A recent Carolina Journal story detailed Attorney General Josh Stein’s fight for school administrators to retain sweeping powers to regulate and punish North Carolina public school students for disfavored speech that occurs off-campus.
Stein filed a friend-of-the-court brief urging the U.S. Supreme Court to “preserve schools’ ability to address cyberbullying and other forms of off-campus bullying that substantially affect students’ education.”
The brief was filed in Mahanoy Area School District v. B.L., a case concerning the ability of schools to punish students for off-campus speech.”
However, legal experts interviewed by CJ pointed out that the case to be argued in front of the high court has nothing to do with bullying at all. It has to do with the government’s nearly unfettered ability to regulate and punish students for speech off-campus and away from school activities, potentially even if the speech is not threatening or harassing.
Stein has taken the side of broad government powers to police speech before, and should the high court find in favor of the student at the heart of the case it will not be the first time he has been on the wrong side of the U.S. Constitution when it comes to speech.
In 2016, the N.C. Supreme Court struck down a state law banning cyberbullying as unconstitutionally restricting free speech because the law “was not narrowly tailored to the state’s asserted interest in protecting children from the harms of online bullying.
All seven members, (three Democrats and four Republicans) on North Carolina’s highest court invalidated the state’s 2009 cyberbullying statute, which made it a misdemeanor punishable by up to 120 days in jail to publish any “personal, private or sexual information” about a minor online with the intent to “intimidate or torment” the minor or the minor’s family.

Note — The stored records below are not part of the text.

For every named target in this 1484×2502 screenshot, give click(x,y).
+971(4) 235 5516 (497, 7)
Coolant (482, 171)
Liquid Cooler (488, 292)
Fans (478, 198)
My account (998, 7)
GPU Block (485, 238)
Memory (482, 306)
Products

The case arose from the 2012 arrest and prosecution of a high school sophomore from Alamance County, who admitted to posting insults on a Facebook post about a classmate, including crude remarks speculating about the classmate’s sexual habits.
The student, Robert Bishop, was convicted of violating the statute and sentenced to four years’ probation. His attorneys challenged the conviction on grounds the statute violated the First Amendment.
At the state Supreme Court hearing, Justice Paul Newby noted that teens on both sides of the equation had both been posting negative things about each other.
Newby appeared to be bewildered when he asked the attorney general’s office who was defending the law, how one party was declared a “victim,” and the other a “perpetrator.” The government responded simply that one party filed the complaint first.
Stein was a state senator in 2009 and voted for Senate Bill 526, The School Violence Prevention Act, which was not only struck down unanimously by the court, it was struck down the very first the law was used to prosecute an individual.
The N.C. Values Coalition has concerns about Stein again pushing for more government control over student speech. In an interview with CJ, Public Affairs Director Jim Quick said:
“The North Carolina Values Coalition cherishes free speech. Government schools have the responsibility to protect students and staff to foster an environment that is conducive to learning and free of violence, threats, and bullying. It would be frightening to give educators unrestricted access to extend their regulatory reach to monitor or even supersede parental responsibilities to monitor off-campus speech, social messages, and text communications of their children.”
North Carolina columnist Corey Friedman recently wrote about Stein’s friend of the court briefing and his history with the cyberbullying law offering this sage advice for Stein, the schools, and perhaps the courts:
“Coordination between schools and families is the only practical way to resolve thorny issues over teenagers’ social media postings. A phone call from the principal still carries weight in most households.